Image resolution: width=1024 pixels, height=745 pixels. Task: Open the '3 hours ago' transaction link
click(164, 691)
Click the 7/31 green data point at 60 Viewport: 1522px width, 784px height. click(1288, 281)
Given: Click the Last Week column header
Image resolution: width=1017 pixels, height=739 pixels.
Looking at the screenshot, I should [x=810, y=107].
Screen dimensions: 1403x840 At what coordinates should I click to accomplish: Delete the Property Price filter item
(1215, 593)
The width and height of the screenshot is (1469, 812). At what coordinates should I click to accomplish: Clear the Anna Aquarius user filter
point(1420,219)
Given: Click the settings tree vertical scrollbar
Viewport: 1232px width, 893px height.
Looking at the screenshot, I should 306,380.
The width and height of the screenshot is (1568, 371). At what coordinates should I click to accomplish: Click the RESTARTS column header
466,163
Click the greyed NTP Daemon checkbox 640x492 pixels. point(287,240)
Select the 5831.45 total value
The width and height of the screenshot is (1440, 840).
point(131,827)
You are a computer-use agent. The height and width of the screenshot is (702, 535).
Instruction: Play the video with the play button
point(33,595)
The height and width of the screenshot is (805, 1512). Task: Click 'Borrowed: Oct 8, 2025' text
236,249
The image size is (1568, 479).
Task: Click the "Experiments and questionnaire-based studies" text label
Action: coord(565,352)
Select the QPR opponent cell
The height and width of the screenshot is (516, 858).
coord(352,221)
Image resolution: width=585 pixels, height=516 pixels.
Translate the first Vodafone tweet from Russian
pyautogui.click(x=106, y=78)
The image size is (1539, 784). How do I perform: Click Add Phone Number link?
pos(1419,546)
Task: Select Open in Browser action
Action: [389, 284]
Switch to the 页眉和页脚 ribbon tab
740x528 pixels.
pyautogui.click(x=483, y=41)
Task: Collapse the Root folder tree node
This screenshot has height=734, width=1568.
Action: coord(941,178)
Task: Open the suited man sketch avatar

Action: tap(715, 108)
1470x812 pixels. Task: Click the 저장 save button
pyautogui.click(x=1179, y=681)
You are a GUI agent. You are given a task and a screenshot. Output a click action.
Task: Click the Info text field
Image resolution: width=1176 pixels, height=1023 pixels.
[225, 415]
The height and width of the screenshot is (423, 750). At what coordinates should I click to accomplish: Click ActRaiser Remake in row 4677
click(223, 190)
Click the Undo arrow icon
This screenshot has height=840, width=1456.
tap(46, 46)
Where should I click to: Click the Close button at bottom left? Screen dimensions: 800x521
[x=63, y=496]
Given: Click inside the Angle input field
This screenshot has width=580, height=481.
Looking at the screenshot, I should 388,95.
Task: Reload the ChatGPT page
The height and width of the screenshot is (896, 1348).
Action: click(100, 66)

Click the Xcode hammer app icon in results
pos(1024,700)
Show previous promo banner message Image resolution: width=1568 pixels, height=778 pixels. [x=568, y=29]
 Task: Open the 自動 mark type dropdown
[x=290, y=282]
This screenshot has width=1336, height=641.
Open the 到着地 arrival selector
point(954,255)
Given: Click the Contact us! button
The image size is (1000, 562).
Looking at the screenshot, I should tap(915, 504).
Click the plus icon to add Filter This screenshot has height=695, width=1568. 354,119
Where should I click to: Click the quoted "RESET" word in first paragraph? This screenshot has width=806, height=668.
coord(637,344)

Exercise instructions — Rewrite the part that opens with the line containing "The width and height of the screenshot is (1469, 812)." and closes with the line containing "Click the greyed" as a two-column CSV with the headers input and output. Give one row per item, with its text under input and its answer under output, each in a single quoted field and with line breaks turned into spaces.

Answer to this task —
input,output
"The width and height of the screenshot is (1469, 812). At what coordinates should I click to accomplish: Clear the Anna Aquarius user filter","point(1420,219)"
"Given: Click the settings tree vertical scrollbar Viewport: 1232px width, 893px height.","Looking at the screenshot, I should 306,380."
"The width and height of the screenshot is (1568, 371). At what coordinates should I click to accomplish: Click the RESTARTS column header","466,163"
"Click the greyed NTP Daemon checkbox 640x492 pixels.","point(287,240)"